Big Horse turned into a wide area then stopped. There was a small building in front, another long building further to the back. Large tracts of land stretched to the side and behind the buildings. Different animals were eating grass in one of the fenced area.
“We’re home. Here’s our farm. I hope you like it.” Aaron climbed down from the cart, holding Tierza tight and safe.
Father took off the gear Big Horse was wearing then opened the fence to one of the fields. Big Horse trotted out to the field and rolled in the grass. He wuffled and snorted as his huge hooves flailed in the air. Father called to him and clapped his hands. Big Horse returned and pressed his nose into Father’s waiting hands.

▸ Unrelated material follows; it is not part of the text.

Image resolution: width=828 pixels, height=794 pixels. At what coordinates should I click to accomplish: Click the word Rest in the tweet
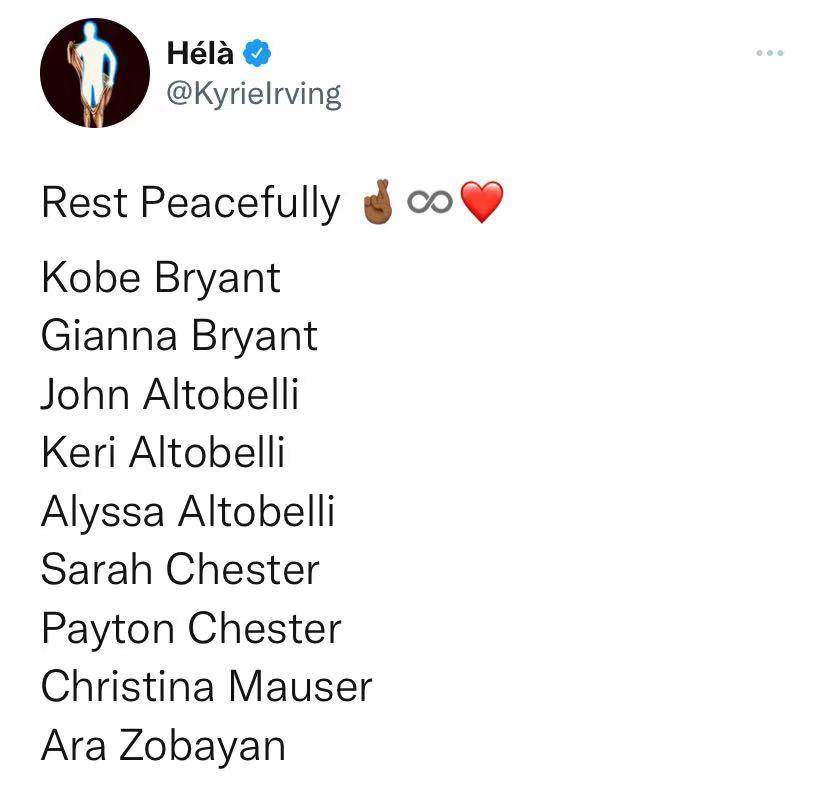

“It’s not a big farm but we’re very proud of it.” Her boy’s voice drew Tierza’s attention back to him. “My family has owned this farm for four generations, each son inheriting it from his father. Someday I’ll inherit it, but that won’t happen for a long time.”
Aaron walked to the fence and held Tierza up so she could see her new home.
“There is so much to see and smell here. Everywhere I look, there is something new. Well, everything is new to me. This amazing farm is my new home. It’s the most beautiful place I have ever seen. I’ll grow up here with my boy. I don’t think I’ve ever been so happy. This is the most perfect farm ever.”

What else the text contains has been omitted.